Em dupla: Serra teve Barjas Negri como secretário executivo e depois o fez
seu sucessor no Ministério da Saúde
Quando operava usando os parlamentares (até o segundo semestre de 2002), o grupo Planam destinava a eles 10% do que conseguia receber. Com a entrada de Abel na operação foi feita nova negociação, favorável ao empresário. “O Abel me chamou para um encontro em São Paulo. Conversamos no aeroporto de Congonhas. Tudo ficou acertado. No início da conversa ele queria manter os 10% que eram tratados com os deputados e senadores, mas no final da conversa fechamos com 6,5%”, narra Darci. “Foi quando mais crescemos, pois tudo o que pedíamos era facilmente liberado”, completa Luiz Antônio. Com os nomes das pessoas físicas e jurídicas listadas pelos Vedoin, os procuradores que investigam a máfia das ambulâncias poderão saber por que razão Abel indicava os depósitos e qual o destino dado ao dinheiro das ambulâncias superfaturadas. Na relação entregue pelos donos da Planam constam, por exemplo, seis depósitos feitos a favor de pessoas ainda desconhecidas do caso. Uma delas é Valdizete Martins Nogueira. Ela foi a destinatária de um depósito de R$ 7 mil feito na agência 3325-1 do Banco do Brasil em Jaciara, no interior mato-grossense, em janeiro de 2003. Na mesma cidade e na mesma agência do BB foram feitos três depósitos para outro personagem novo: Robson Rabelo de Almeida. Um desses depósitos teve o valor de R$ 20,1 mil, feito em 17 de dezembro de 2002. Em 3 de janeiro de 2003, o favorecido foi Mario J. Martignago, igualmente desconhecido até aqui, com um depósito de R$ 20 mil.

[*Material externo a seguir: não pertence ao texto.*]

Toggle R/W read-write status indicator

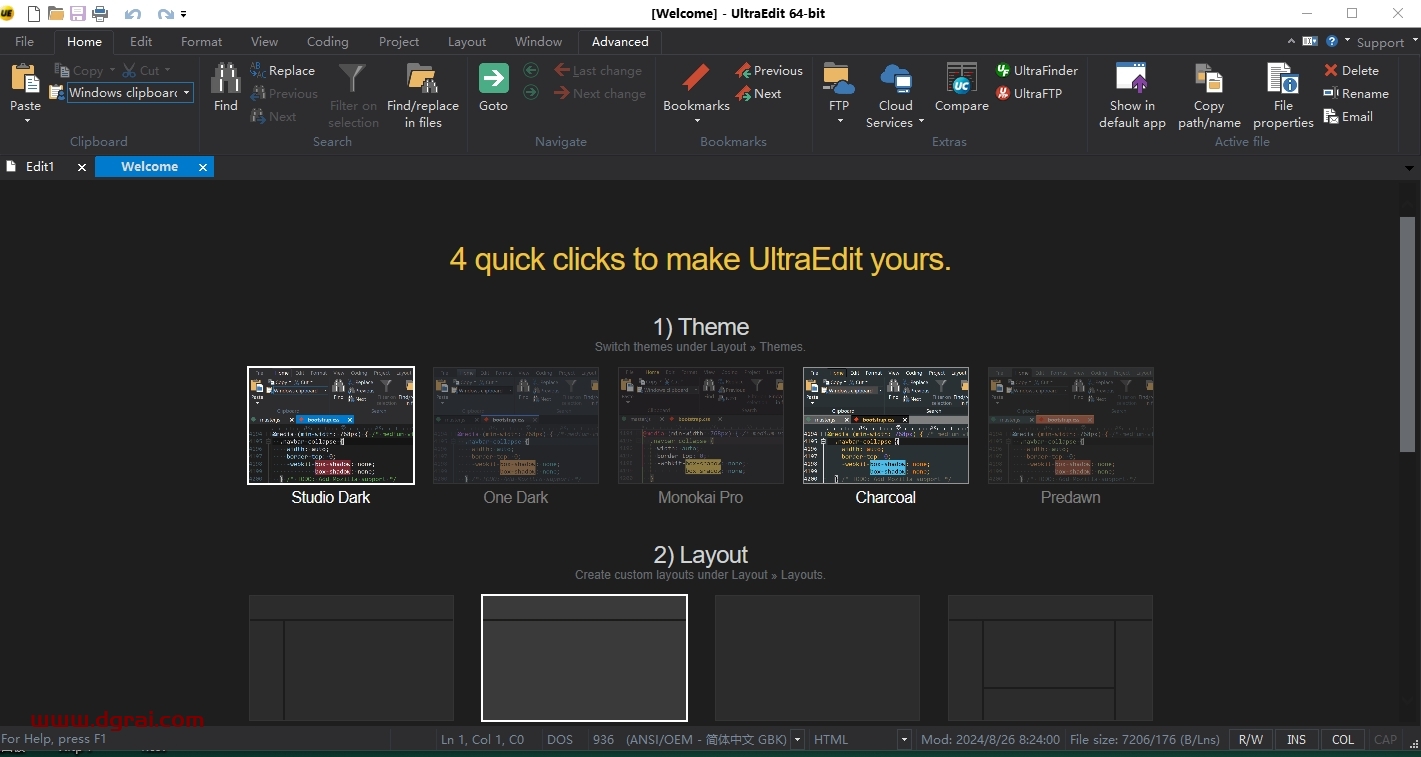pyautogui.click(x=1250, y=740)
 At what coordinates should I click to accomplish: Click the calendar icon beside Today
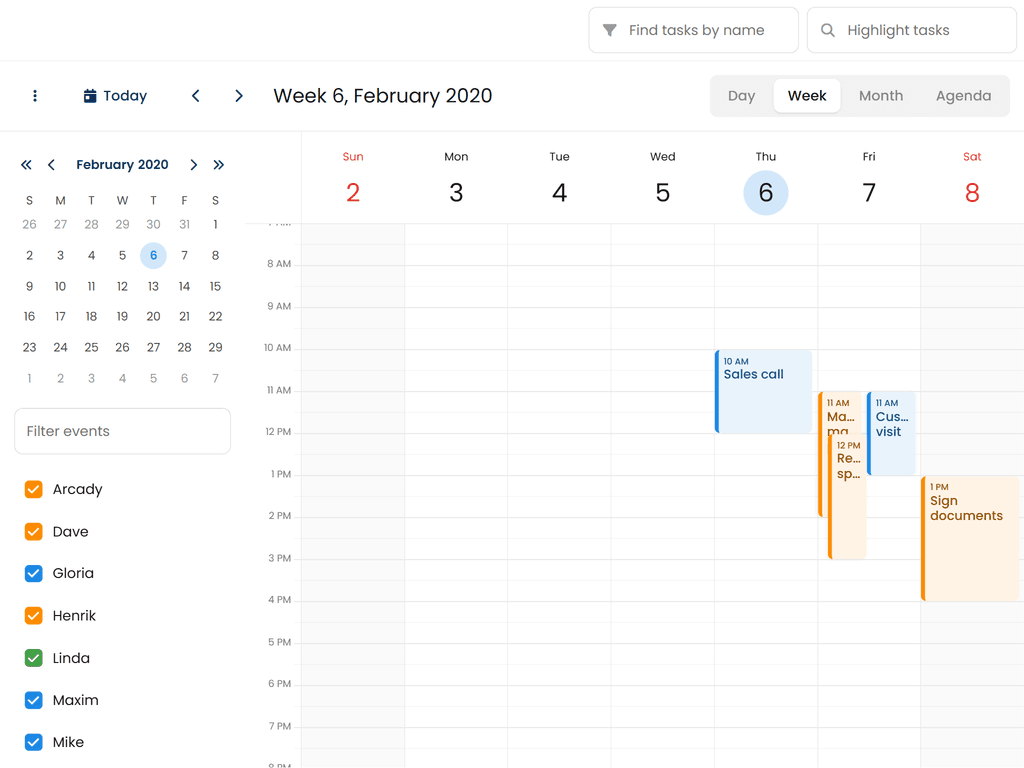tap(90, 96)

“A entrega desses documentos mostra que estamos cumprindo nosso acordo de dizer e provar tudo o que sabemos”, conclui Luiz Antônio. Com essas pistas todas, tanto o Ministério Público como a CPI poderão aprofundar ainda mais o esquema dos sanguessugas e talvez sugerir medidas para que coisas como essas não se repitam. “Somos culpados, mas não somos os maiores. A maior culpa é de governos antigos que propiciaram tudo isso. Jamais liguei para parlamentares. Eles é que ligavam para mim”, conclui Darci.